The Village Voice once described Austin-based singer-songwriter James McMurtry as “Lou Reed with a nasal twang.” That’s almost right. Like Reed, McMurtry isn’t so much a singer as he is a rhythmic chanter and an occasionally savage storyteller with an eye for startling juxtapositions. His country-based song structures are steeped in folk traditions, fleshed out with sneakily psychedelic guitar work, and decorated with the faintest whispers of understated funk.
As is the case with Reed’s best work, the subjects of McMurtry’s songs take a back seat to richly described American landscapes that agitate his protagonists and ultimately motivate and define their actions. With the release of Childish Things, his first studio album in three years, one gets the sense that McMurtry is likewise a victim of the scenery, a man compelled to do dangerous things he never intended to do. Had the Voice described McMurtry as Lou Reed with Dylan’s absurdist wit, Springsteen’s tendency toward New Journalism, and a nasal twang, they would have nailed it.
Childish Things is a politically sensitive, beautifully detailed travelogue through the wasted heartland of the American psyche, exploring the whimsical and tragic dynamics of family rituals, attitudes toward immigration, and the costly de-industrialization of America. It uses everything from holiday gatherings to the exotic promise of traveling sideshows to build the sturdy foundations for McMurtry’s monolithic verse.

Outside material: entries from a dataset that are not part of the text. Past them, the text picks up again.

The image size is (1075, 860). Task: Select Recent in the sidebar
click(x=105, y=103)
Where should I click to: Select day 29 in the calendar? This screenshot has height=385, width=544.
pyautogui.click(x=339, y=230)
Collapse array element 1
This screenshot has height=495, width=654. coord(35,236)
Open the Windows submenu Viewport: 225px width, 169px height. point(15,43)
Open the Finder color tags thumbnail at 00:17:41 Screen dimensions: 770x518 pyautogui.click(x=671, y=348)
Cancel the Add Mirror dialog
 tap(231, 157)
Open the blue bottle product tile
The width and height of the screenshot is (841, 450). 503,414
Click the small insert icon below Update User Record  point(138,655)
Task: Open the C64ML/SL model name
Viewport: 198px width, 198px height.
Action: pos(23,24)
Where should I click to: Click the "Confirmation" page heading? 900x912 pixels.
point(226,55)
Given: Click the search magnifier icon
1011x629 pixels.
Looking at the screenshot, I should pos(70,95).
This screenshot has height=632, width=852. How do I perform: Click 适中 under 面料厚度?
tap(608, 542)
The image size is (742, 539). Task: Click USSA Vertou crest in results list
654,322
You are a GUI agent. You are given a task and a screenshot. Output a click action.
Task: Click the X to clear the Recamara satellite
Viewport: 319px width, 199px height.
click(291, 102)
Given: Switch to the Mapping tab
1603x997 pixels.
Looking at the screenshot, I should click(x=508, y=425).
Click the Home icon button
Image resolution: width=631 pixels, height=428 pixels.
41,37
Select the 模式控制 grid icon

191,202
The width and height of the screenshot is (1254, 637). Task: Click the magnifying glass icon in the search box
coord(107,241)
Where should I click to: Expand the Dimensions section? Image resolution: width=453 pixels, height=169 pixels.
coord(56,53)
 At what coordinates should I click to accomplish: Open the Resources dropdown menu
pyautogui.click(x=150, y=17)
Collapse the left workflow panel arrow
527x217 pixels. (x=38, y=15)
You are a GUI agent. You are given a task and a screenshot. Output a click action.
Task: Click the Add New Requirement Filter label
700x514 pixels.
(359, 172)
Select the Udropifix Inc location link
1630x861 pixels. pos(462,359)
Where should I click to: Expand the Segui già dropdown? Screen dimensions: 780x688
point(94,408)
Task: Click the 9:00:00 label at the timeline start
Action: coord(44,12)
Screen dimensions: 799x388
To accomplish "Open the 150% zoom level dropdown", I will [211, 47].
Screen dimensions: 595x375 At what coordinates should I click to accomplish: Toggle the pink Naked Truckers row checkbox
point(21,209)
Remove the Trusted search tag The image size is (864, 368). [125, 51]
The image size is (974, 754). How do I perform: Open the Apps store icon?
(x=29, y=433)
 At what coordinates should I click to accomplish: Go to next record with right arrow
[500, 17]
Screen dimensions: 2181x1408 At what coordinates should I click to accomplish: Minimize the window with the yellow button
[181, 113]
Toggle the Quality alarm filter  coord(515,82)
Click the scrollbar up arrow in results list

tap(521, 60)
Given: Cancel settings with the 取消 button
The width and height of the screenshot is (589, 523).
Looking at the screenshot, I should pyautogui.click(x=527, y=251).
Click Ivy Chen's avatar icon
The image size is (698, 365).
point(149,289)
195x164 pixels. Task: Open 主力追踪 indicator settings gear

An infectious, rocked-up cover of the Porter Wagoner hit “Old Slewfoot” connects with the specter of tradition, while the iconoclastic title track comes on like a more prosaic, working-man’s version of John Lennon’s “Imagine.” But at the heart of the record is the anthemic “We Can’t Make It Here,” a tombstone to American values in the spirit of Jean Ritchie’s haunting “The L&N Don’t Stop Here Anymore.” It’s also the most fully and effectively realized protest song since Dylan penned “With God on Our Side” and the finest musical snapshot of the U.S. since Springsteen recorded Nebraska. That may sound like hyperbole, but a sample of the wordplay in a song that connects war, poverty, immigration, and outsourcing proves otherwise:
Vietnam Vet with a cardboard sign
Sitting there by the left turn line …
No one’s paying much mind to him
The V.A. budget’s just stretched so thin
And there’s more comin’ home from the Mideast war
We can’t make it here anymore.
And:
Some have maxed out all their credit cards
Some are working two jobs, living in cars
Minimum wage won’t pay for a roof …
If you gotta have proof, just try it yourself, Mr. CEO
See how far $5.15 will go
Take a part-time job at one of your stores
Bet you can’t make it here anymore.
“I never wanted to write a protest song,” McMurtry says by phone as he scarfs down a plate of fish at an eatery prior to a show at the Bowery Ballroom in New York City. “It’s easy for a political song to turn into a sermon, and for the last 30 years, musicians have shied away from political songs because they were afraid of a backlash. Well, I didn’t have enough fans to worry about a backlash, and things kept getting weirder and weirder and more dangerous. I figured it was time to stick my neck out and say what I had to say.”
McMurtry tips his hat to his closest musical kinsman, Steve Earle, the alt-country outlaw who rushed an entire album of protest material into music stores prior to the 2004 elections. “The best I could do was get [“We Can’t Make It Here”] out as an Internet download,” McMurtry says, “and it brought me more attention than anything I’ve done yet.”
McMurtry’s politically charged material may have brought him a bigger following, but it has also turned some of his older fans off.
“I got a snippy write-up in a Birmingham paper,” he says. “It said I sounded like ‘the pampered poser we thought he would be at the beginning of his career.'”
The critical jab is a reference to McMurtry’s father, Lonesome Dove author Larry McMurtry, who was still a struggling writer when his gifted son was in any position to be pampered.
McMurtry says his famous father’s most valuable contribution to his development as a musician was a record collection heavy with artists like Johnny Cash and Kris Kristofferson, but that’s simply not the case. The songwriter inherited his father’s gift for metaphor and the ability to turn complex ideas into muscular, precise prose. In 2004, two years before Mexican immigration became a hot topic, McMurtry addressed the issue in the downloadable version of “We Can’t Make It Here.” It’s a subject that still gets the musician hot under the collar.
“The economy could collapse,” he says, “and everybody’s looking for somebody to blame. It’s like the relationship between sheep herders and coyotes. If the sheep herder has a bad year, well, he can’t do anything about the market forces that affect lamb sales or the price of wool. So what does he do? He grabs his gun, goes out, and kills 100 coyotes. He can’t do anything about the market, but, by God, he can take care of those coyotes.”